--- Available data ---
[Start of Attachment]
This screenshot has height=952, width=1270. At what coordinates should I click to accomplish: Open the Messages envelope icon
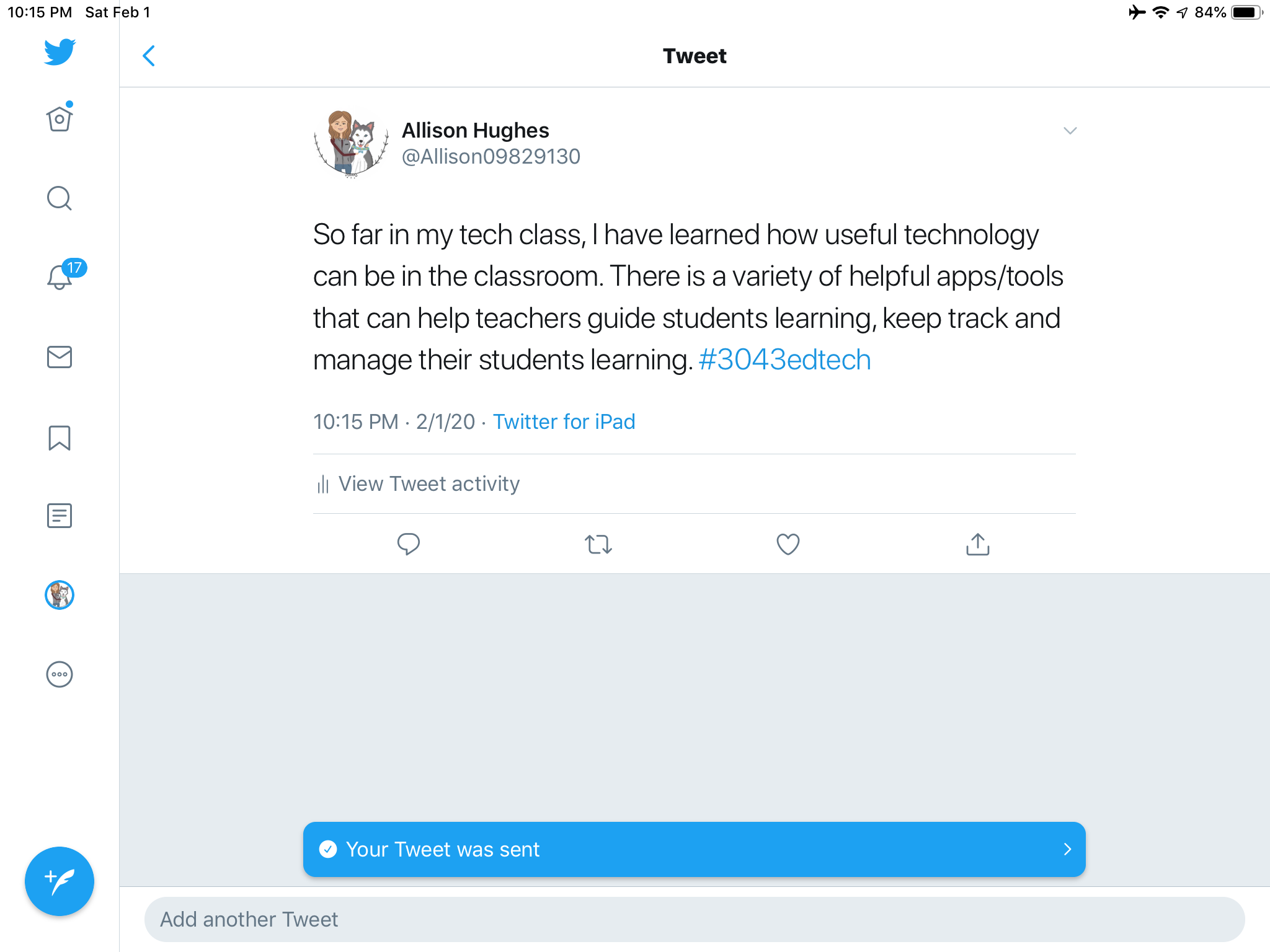(x=60, y=357)
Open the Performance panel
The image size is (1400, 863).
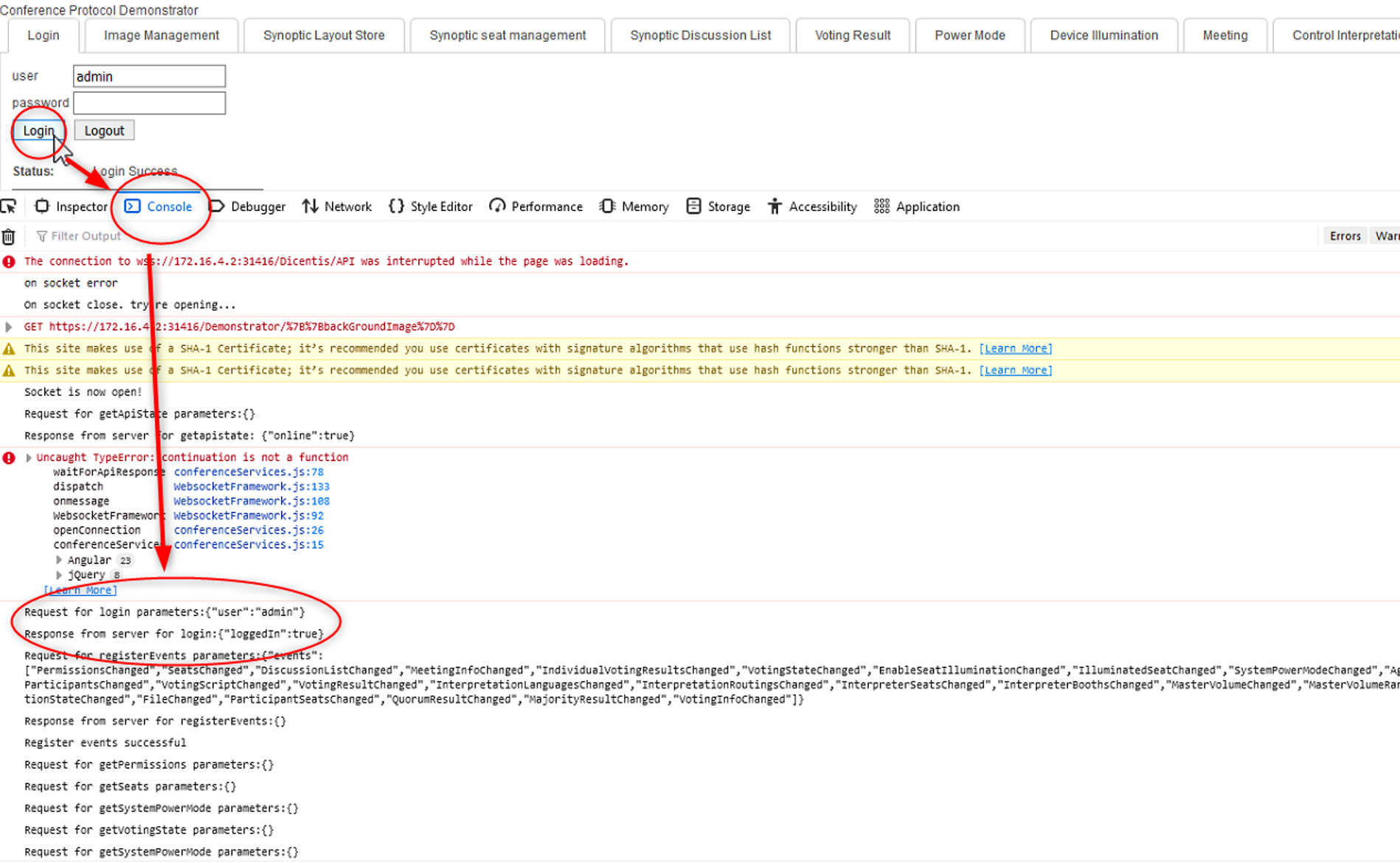536,207
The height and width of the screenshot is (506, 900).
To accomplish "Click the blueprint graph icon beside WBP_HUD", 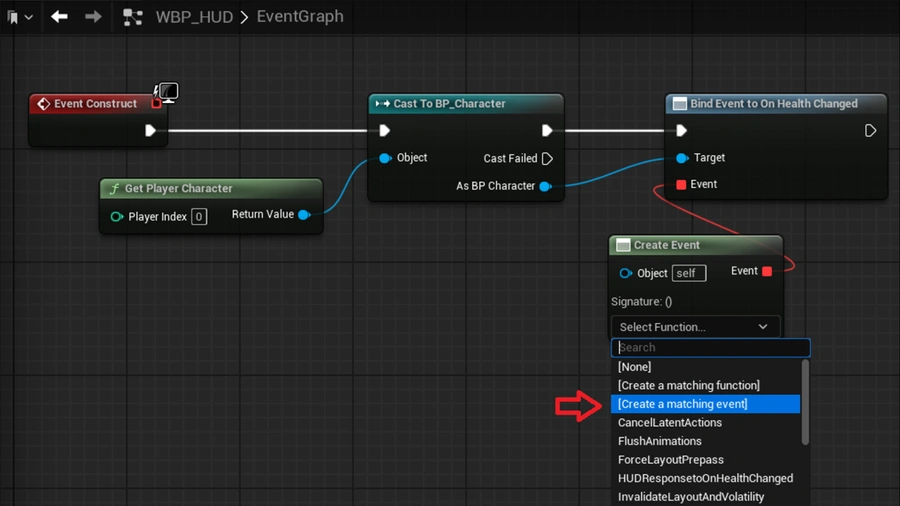I will pyautogui.click(x=133, y=17).
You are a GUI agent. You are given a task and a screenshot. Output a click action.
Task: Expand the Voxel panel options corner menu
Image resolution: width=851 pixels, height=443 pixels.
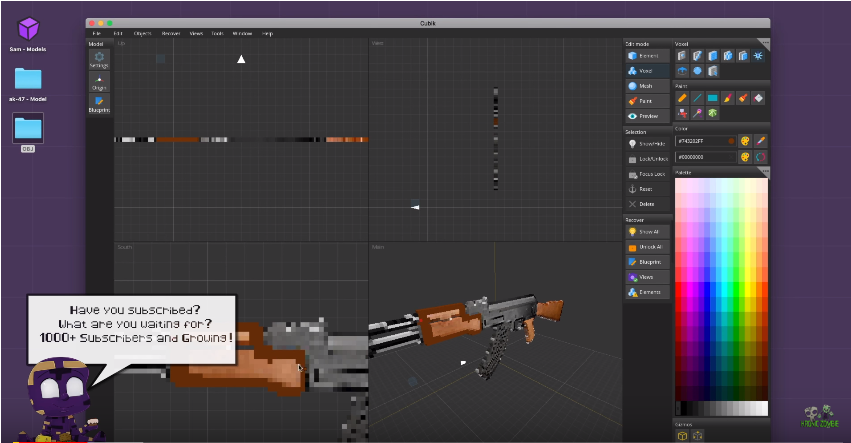pos(764,44)
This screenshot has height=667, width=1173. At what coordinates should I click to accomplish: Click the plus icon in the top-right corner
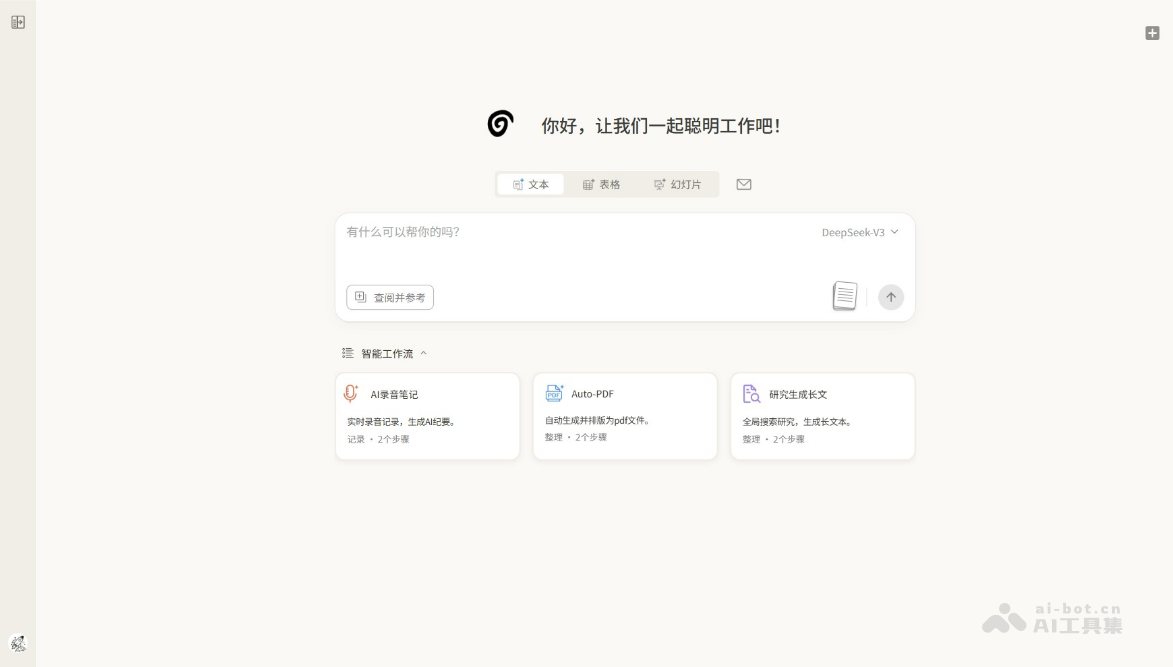pos(1151,33)
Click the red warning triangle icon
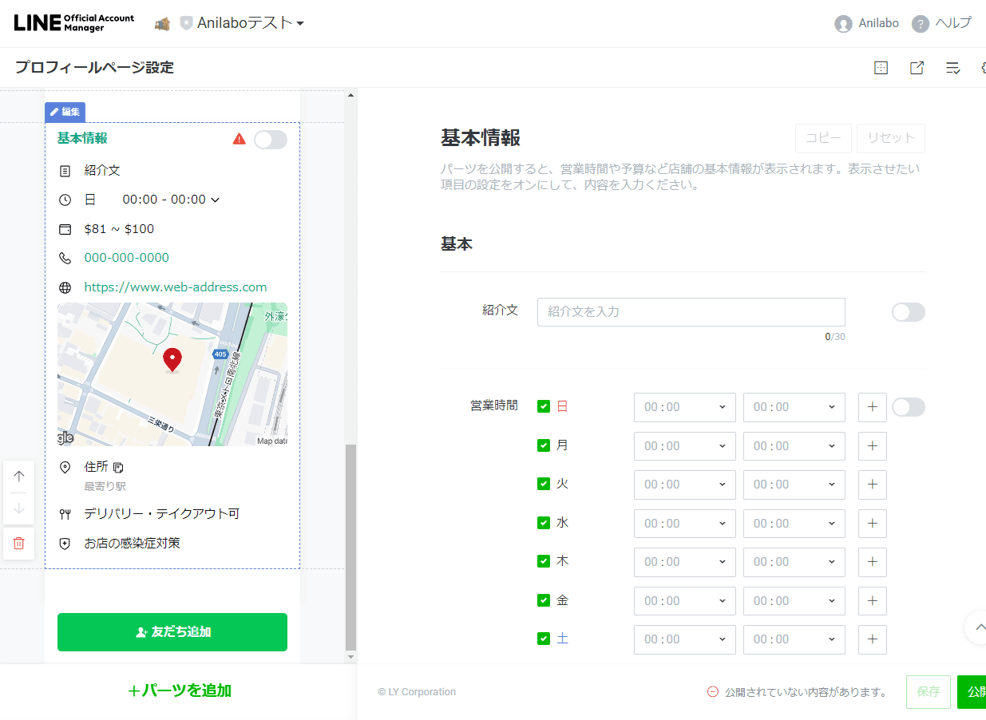Image resolution: width=986 pixels, height=720 pixels. point(239,139)
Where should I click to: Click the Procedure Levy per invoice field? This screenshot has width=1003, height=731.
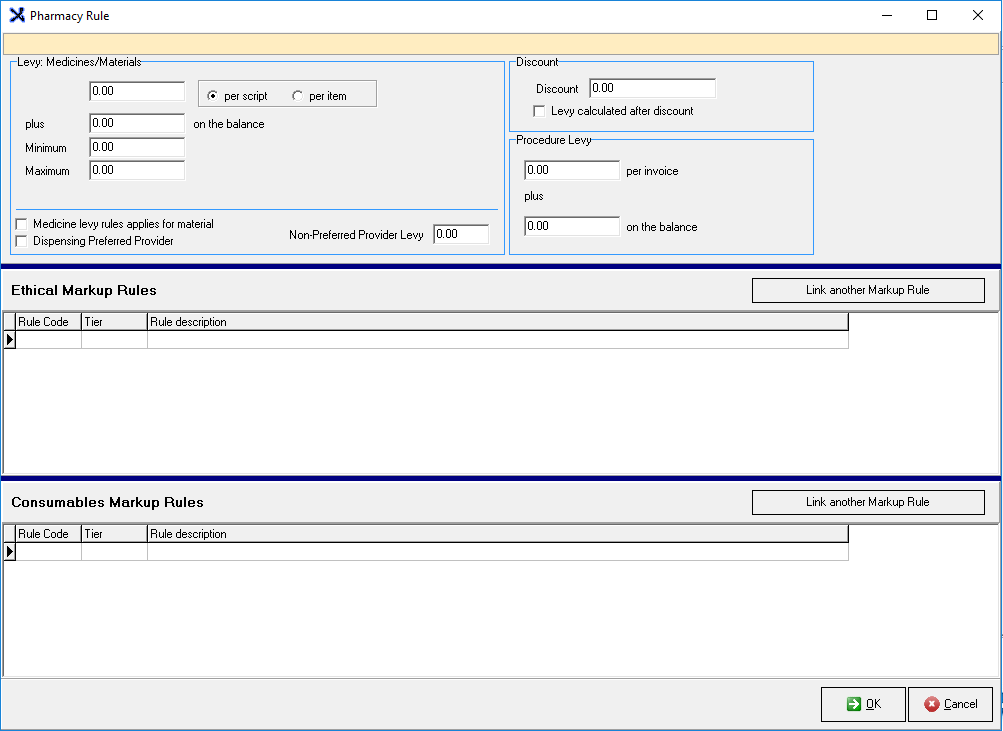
[End of Attachment]
--- Task description ---
Output only the lines from the one that contains "Image resolution: width=851" to the end of the entries above, both end lines included, and drop the pictures.

--- Answer to the problem ---
Image resolution: width=851 pixels, height=443 pixels.
pos(764,44)
This screenshot has height=667, width=1173. At what coordinates should I click to accomplish: Click the plus icon in the top-right corner
pos(1151,33)
Click the red warning triangle icon
Image resolution: width=986 pixels, height=720 pixels. point(239,139)
Where should I click to: Click the Procedure Levy per invoice field? This screenshot has width=1003, height=731.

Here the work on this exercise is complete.